--- begin RECORDS FOR THE EXERCISE ---

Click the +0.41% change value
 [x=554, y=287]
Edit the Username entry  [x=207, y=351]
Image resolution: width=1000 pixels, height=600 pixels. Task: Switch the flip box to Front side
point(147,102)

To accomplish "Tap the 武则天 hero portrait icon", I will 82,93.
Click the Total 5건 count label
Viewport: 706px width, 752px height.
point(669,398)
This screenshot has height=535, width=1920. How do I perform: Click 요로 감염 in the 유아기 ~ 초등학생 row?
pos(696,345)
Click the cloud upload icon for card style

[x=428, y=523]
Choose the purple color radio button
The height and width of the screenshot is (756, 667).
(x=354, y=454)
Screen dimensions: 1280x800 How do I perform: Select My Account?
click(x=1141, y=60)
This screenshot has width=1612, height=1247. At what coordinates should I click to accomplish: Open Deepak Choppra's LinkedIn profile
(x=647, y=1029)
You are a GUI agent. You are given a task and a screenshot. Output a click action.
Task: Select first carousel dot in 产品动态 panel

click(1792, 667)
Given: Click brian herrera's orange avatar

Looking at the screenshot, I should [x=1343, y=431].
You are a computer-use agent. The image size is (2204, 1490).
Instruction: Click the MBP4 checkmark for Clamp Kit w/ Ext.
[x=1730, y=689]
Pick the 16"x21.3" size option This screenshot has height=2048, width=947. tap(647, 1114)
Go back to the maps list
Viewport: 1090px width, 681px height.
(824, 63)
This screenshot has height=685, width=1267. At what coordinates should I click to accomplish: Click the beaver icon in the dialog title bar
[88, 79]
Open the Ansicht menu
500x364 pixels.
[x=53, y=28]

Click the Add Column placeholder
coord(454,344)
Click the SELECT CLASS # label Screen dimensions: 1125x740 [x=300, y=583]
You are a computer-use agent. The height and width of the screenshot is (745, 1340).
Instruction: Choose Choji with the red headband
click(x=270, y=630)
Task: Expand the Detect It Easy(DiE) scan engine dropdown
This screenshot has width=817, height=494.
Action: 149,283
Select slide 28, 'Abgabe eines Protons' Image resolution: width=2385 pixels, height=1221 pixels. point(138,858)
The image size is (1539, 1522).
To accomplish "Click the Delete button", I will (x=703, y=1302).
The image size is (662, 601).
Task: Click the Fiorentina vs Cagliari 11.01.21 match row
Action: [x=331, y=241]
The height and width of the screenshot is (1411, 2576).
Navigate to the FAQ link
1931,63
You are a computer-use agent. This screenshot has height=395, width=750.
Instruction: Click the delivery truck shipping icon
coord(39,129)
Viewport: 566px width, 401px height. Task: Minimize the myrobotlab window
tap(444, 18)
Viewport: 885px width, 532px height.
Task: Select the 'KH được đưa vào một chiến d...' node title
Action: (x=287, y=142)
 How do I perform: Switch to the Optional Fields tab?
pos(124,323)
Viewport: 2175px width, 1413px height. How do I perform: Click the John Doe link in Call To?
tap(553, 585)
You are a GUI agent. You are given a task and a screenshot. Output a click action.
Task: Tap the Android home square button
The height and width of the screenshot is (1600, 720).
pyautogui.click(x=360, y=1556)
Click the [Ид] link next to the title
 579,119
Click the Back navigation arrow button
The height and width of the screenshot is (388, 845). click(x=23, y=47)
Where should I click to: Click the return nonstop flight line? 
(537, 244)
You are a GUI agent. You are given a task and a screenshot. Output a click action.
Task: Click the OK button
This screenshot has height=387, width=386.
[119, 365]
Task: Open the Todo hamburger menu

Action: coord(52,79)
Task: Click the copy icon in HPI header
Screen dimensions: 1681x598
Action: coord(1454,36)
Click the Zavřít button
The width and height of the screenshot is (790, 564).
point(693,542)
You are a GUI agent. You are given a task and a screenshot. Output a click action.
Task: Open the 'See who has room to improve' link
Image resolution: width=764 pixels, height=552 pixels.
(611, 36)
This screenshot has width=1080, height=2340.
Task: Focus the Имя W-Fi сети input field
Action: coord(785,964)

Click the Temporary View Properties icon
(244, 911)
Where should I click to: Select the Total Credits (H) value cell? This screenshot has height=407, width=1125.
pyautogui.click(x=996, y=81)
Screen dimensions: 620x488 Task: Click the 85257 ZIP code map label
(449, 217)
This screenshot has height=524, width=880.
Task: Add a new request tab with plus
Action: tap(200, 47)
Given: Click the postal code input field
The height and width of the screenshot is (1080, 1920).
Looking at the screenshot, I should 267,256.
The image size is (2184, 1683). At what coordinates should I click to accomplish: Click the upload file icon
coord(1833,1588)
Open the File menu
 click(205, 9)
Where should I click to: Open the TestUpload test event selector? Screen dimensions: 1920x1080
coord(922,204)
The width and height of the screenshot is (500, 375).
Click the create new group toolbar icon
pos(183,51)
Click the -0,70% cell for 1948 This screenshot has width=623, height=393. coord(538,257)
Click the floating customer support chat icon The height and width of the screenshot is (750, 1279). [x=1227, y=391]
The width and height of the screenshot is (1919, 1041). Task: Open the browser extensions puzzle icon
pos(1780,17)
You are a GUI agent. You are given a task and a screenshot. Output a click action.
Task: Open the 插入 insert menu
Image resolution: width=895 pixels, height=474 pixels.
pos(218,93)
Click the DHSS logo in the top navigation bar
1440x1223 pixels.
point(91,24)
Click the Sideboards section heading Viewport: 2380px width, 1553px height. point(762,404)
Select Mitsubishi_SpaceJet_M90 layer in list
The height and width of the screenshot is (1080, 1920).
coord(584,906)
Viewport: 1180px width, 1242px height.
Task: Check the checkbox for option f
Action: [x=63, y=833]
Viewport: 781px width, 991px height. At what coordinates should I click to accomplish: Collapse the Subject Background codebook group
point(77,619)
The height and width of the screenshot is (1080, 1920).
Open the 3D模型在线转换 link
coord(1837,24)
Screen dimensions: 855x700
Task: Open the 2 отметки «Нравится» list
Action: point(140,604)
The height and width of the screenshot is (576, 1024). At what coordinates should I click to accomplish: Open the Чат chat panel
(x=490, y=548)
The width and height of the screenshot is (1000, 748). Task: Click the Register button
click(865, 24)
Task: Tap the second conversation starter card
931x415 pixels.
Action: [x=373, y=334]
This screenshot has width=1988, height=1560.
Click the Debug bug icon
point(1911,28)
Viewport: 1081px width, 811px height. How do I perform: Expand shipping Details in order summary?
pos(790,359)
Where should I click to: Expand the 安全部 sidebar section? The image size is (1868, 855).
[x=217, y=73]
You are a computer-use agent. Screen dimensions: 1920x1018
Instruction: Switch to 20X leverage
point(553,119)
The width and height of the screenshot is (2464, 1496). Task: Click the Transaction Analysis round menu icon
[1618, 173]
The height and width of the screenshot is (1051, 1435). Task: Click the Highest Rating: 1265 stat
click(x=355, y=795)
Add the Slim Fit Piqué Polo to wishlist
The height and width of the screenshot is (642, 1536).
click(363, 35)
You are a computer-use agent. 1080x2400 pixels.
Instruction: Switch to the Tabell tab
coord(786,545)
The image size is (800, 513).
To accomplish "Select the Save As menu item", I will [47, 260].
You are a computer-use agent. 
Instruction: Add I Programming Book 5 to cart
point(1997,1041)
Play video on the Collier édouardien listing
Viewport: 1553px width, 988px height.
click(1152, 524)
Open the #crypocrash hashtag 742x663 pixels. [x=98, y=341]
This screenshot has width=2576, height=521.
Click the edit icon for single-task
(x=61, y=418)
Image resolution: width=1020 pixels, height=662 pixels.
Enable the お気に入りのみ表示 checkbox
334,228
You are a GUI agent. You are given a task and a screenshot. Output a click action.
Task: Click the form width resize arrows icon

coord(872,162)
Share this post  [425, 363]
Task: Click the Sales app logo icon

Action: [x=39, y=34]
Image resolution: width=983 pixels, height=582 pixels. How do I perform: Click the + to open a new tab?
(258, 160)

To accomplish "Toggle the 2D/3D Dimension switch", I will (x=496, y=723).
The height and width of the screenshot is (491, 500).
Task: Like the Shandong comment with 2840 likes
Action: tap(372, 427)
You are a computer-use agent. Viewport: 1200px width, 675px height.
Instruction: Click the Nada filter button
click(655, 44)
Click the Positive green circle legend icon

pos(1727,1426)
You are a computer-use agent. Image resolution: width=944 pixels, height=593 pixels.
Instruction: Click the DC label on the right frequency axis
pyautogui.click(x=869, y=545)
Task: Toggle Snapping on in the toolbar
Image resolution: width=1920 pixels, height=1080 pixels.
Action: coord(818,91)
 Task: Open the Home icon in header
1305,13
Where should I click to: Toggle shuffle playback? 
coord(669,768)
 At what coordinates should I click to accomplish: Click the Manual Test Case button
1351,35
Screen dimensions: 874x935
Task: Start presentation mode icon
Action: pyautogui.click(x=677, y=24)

--- end RECORDS FOR THE EXERCISE ---

=== REQUIREMENTS ===
Copy the data above word for word, everything from the line containing "Click the -0,70%" down to the line containing "pos(218,93)", both of those lines included.

=== ANSWER TO THE TASK ===
Click the -0,70% cell for 1948 This screenshot has width=623, height=393. coord(538,257)
Click the floating customer support chat icon The height and width of the screenshot is (750, 1279). [x=1227, y=391]
The width and height of the screenshot is (1919, 1041). Task: Open the browser extensions puzzle icon
pos(1780,17)
You are a GUI agent. You are given a task and a screenshot. Output a click action.
Task: Open the 插入 insert menu
Image resolution: width=895 pixels, height=474 pixels.
pos(218,93)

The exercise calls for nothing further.